Entries supplied
|---|

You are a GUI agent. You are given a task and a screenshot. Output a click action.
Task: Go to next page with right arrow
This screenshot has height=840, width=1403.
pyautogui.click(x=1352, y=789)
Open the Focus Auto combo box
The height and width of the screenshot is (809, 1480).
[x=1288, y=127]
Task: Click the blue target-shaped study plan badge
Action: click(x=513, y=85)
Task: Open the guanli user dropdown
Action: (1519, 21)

|---|

Problem to solve
Transcribe the material above word for word.

Solution to this exercise
You are a GUI agent. You are given a task and a screenshot. Output a click action.
Task: Go to next page with right arrow
This screenshot has height=840, width=1403.
pyautogui.click(x=1352, y=789)
Open the Focus Auto combo box
The height and width of the screenshot is (809, 1480).
[x=1288, y=127]
Task: Click the blue target-shaped study plan badge
Action: click(x=513, y=85)
Task: Open the guanli user dropdown
Action: (1519, 21)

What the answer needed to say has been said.